= Delfina Cuero =

Delfina Cuero (ca 1900 - 1972) was a Native American writer of the Kumeyaay people.

The daughter of Vincente Cuero and Cidilda Quaha, she was born in Xamca (later known as Jamacha). The Kumeyaay people, whose traditional lands straddle the Mexican border, were displaced from the San Diego area by an influx of non-native settlers. Her family eventually moved to Baja California in Mexico. After her father abandoned his family, Cuero married Sebastian Osam because her mother said the family needed a man to provide food for them. The couple had five children who survived. Her husband died when their oldest child was eleven and Cuero was forced to provide for her family. She worked as a domestic worker for non-native people. When she tried to return to California during the 1960s, the United States government denied her access because she had no documentation to prove her place of birth. With the help of anthropologist Florence Connolly Shipek, she wrote an autobiography The Autobiography of Delfina Cuero that was published in 1968. The book helped document her California residency claim, and Cuero was allowed to return to southern California in 1967. She died there in 1972.

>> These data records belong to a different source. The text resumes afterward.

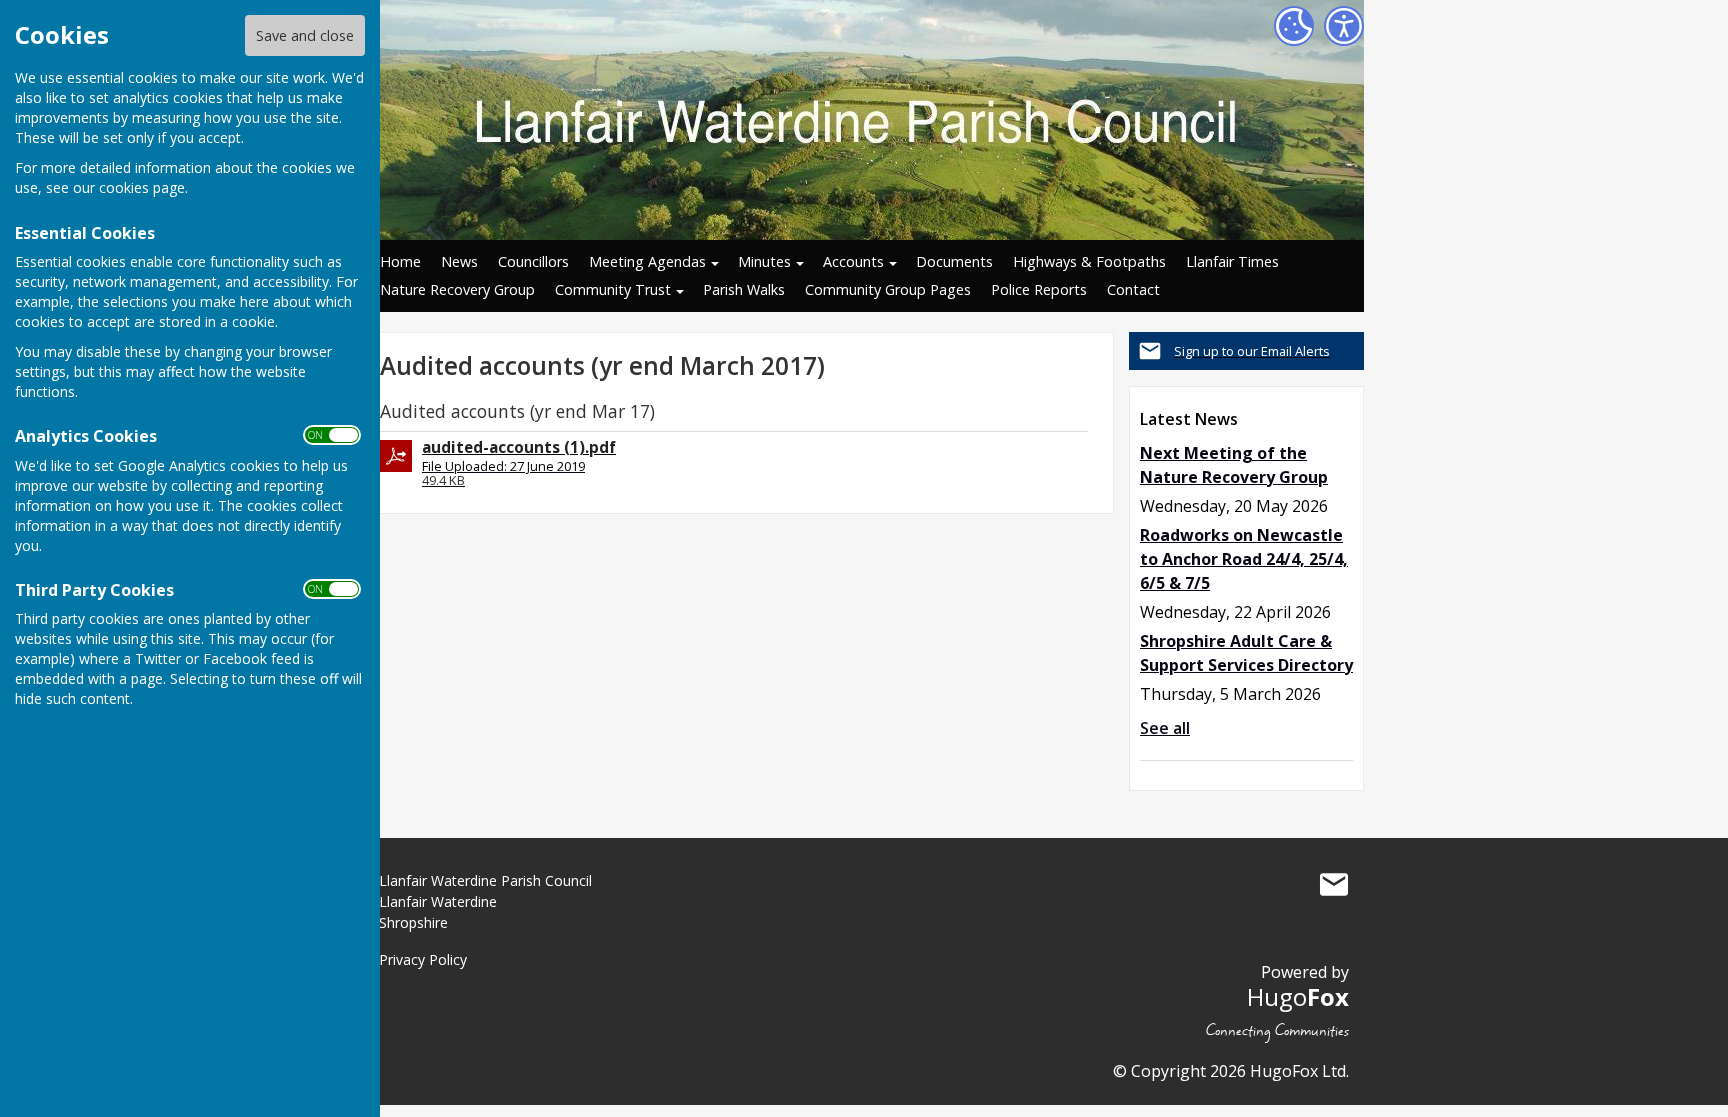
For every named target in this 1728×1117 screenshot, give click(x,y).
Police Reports (1039, 289)
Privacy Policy (423, 959)
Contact (1133, 289)
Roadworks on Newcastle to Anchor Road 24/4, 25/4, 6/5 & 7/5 (1244, 559)
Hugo (1298, 996)
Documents (954, 261)
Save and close (305, 35)
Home (400, 261)
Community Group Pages (888, 289)
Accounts (853, 261)
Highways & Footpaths (1089, 261)
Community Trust (613, 289)
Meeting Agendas (647, 261)
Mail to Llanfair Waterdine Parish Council (1334, 885)
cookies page (142, 187)
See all (1165, 728)
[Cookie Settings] (1294, 26)
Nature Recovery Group (457, 289)
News (459, 261)
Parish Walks (744, 289)
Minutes (764, 261)
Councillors (533, 261)
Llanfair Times (1232, 261)
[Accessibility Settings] (1344, 26)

Her autobiography provides an important record of the history of Native Americans in southern California and the impact of westward expansion in the United States on people whose traditional homeland straddles the United States' border with Mexico. Jeff Smith describes Cuero's autobiography as "one of the most important and moving documents ever written about San Diego. It gives voice to the original inhabitants of the area and traces the slow erasure of their presence." The San Diego Archaeological Center has offered a "lecture and tour series [that] allows you to walk in the footsteps of Delfina Cuero," including visiting sites that are mentioned in her autobiography. Phillip Round, a Professor of English and Native American and Indigenous Studies, writes about the significance of Cuero's autobiography: "the Autobiography of Delfina Cuero is particularly useful to American Indian literary studies for the way it enriches our understanding of narrated Indian texts by introducing borderlands theory and the discourse of immigration into the critical debate over the nation of these 'as-told-to' works" (p. 172).